▶ _DATA FOR THIS EXERCISE_

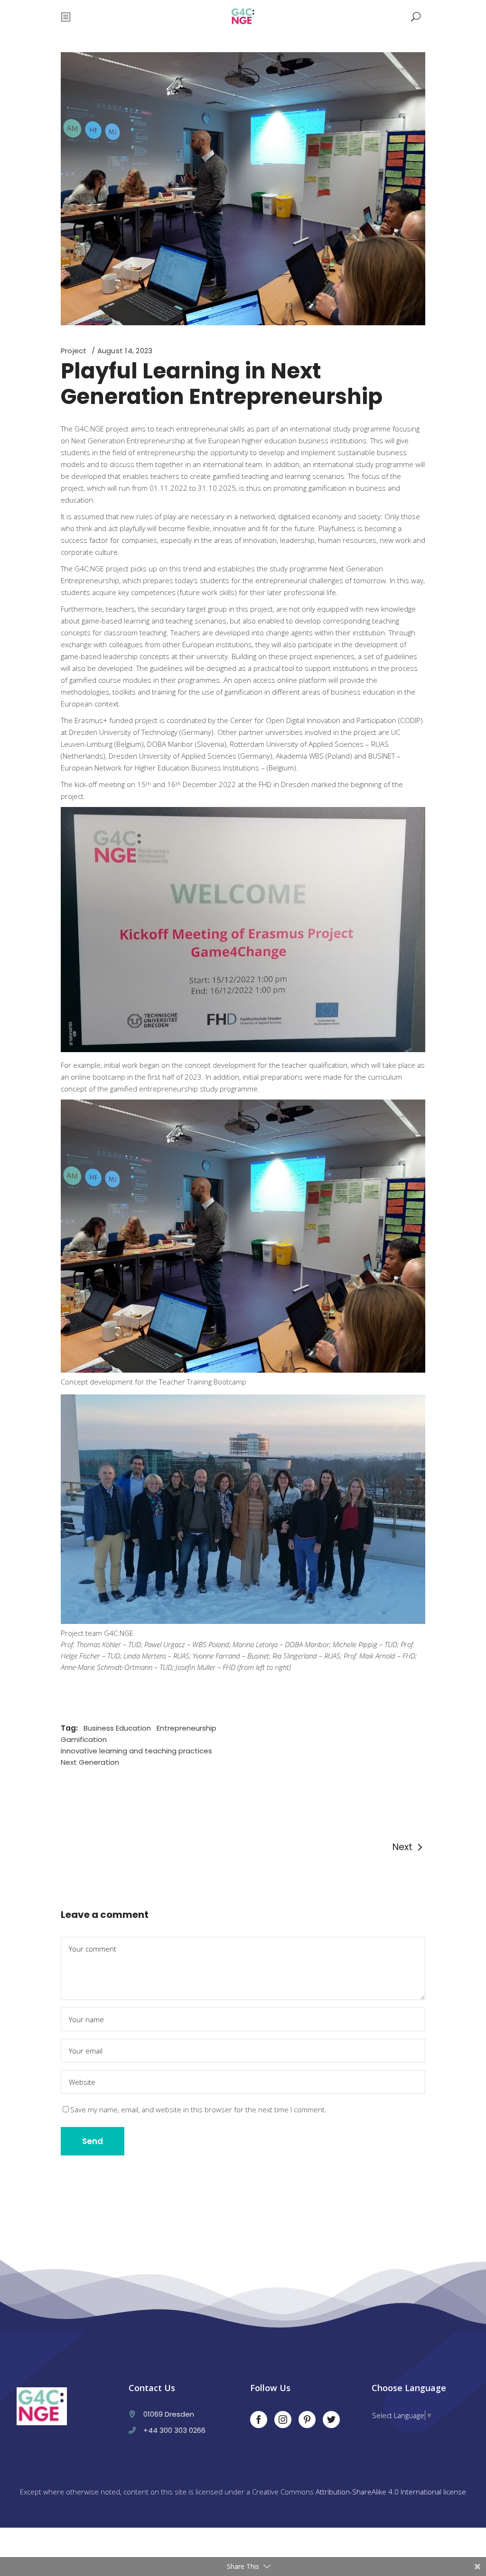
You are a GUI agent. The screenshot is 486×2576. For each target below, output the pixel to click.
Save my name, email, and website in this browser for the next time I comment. (198, 2109)
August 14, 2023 (124, 351)
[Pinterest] (307, 2419)
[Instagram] (282, 2419)
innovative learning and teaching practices (136, 1751)
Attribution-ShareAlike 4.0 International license (391, 2491)
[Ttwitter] (331, 2419)
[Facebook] (258, 2419)
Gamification (84, 1739)
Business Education (117, 1728)
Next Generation (90, 1762)
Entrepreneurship (186, 1728)
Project (74, 351)
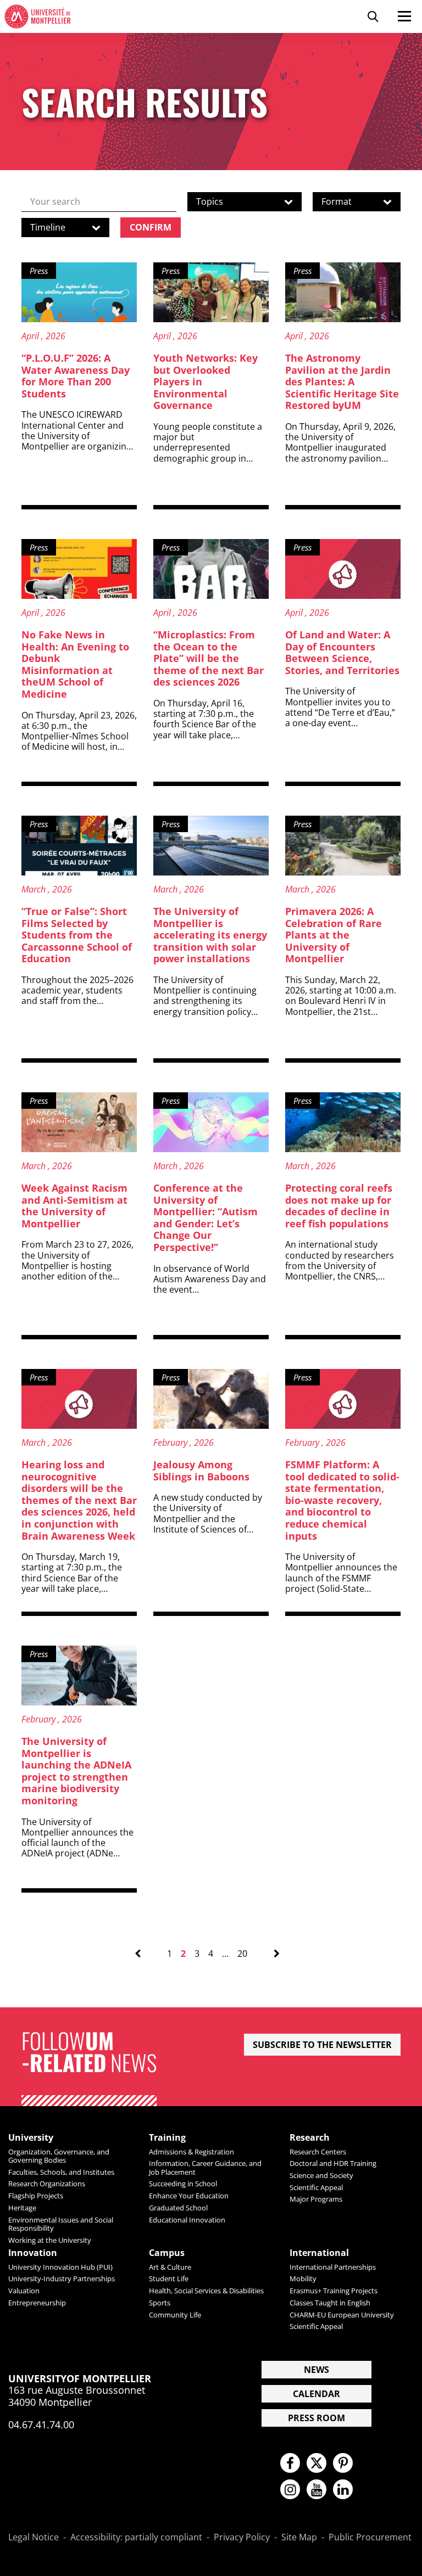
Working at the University (49, 2240)
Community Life (175, 2315)
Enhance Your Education (189, 2196)
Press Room (316, 2418)
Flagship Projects (35, 2196)
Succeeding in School (183, 2183)
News (316, 2370)
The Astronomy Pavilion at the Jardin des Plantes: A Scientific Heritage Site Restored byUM (342, 381)
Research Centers (318, 2152)
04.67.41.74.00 (41, 2424)
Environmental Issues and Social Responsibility (60, 2224)
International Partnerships (333, 2267)
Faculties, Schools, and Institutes (61, 2172)
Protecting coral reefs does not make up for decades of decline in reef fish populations (338, 1205)
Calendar (316, 2394)
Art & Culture (170, 2267)
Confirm (150, 227)
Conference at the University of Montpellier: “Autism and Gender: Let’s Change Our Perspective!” (205, 1217)
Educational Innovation (187, 2220)
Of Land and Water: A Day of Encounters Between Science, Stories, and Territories (342, 652)
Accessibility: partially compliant (136, 2537)
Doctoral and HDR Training (333, 2163)
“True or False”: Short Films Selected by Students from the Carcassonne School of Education (76, 935)
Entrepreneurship (37, 2303)
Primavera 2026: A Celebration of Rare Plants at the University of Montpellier (333, 935)
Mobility (303, 2278)
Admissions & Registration (191, 2152)
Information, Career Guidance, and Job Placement (205, 2167)
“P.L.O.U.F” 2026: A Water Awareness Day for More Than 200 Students (75, 375)
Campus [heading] (167, 2253)
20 (242, 1954)
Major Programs (316, 2199)
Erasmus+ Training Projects (333, 2291)
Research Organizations (46, 2183)
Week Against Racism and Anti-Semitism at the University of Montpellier (74, 1205)
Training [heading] (167, 2137)
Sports (159, 2303)
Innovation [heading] (32, 2253)
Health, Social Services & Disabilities (206, 2291)
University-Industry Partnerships (61, 2278)
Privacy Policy (242, 2537)
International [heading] (319, 2253)
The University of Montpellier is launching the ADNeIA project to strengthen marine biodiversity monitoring (76, 1771)
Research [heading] (310, 2137)
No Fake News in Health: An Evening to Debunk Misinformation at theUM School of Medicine (75, 664)
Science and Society (321, 2175)
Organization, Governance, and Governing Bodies (58, 2156)
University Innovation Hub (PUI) (60, 2267)
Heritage (22, 2208)
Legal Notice (33, 2537)
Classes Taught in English (330, 2303)
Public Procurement (370, 2537)
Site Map (299, 2537)
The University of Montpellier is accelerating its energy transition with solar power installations (210, 935)
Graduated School (178, 2208)
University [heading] (30, 2137)
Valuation (24, 2291)
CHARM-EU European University (342, 2315)
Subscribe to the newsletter (322, 2045)
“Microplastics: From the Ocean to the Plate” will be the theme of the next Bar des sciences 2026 (208, 658)
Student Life (168, 2278)
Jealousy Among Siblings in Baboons (201, 1470)
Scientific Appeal (316, 2187)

▶ _REQUIREMENT_
Each line that includes the string "Heritage" should be copied from the data.

▶ _THE COMPLETED TASK_
The Astronomy Pavilion at the Jardin des Plantes: A Scientific Heritage Site Restored byUM (342, 381)
Heritage (22, 2208)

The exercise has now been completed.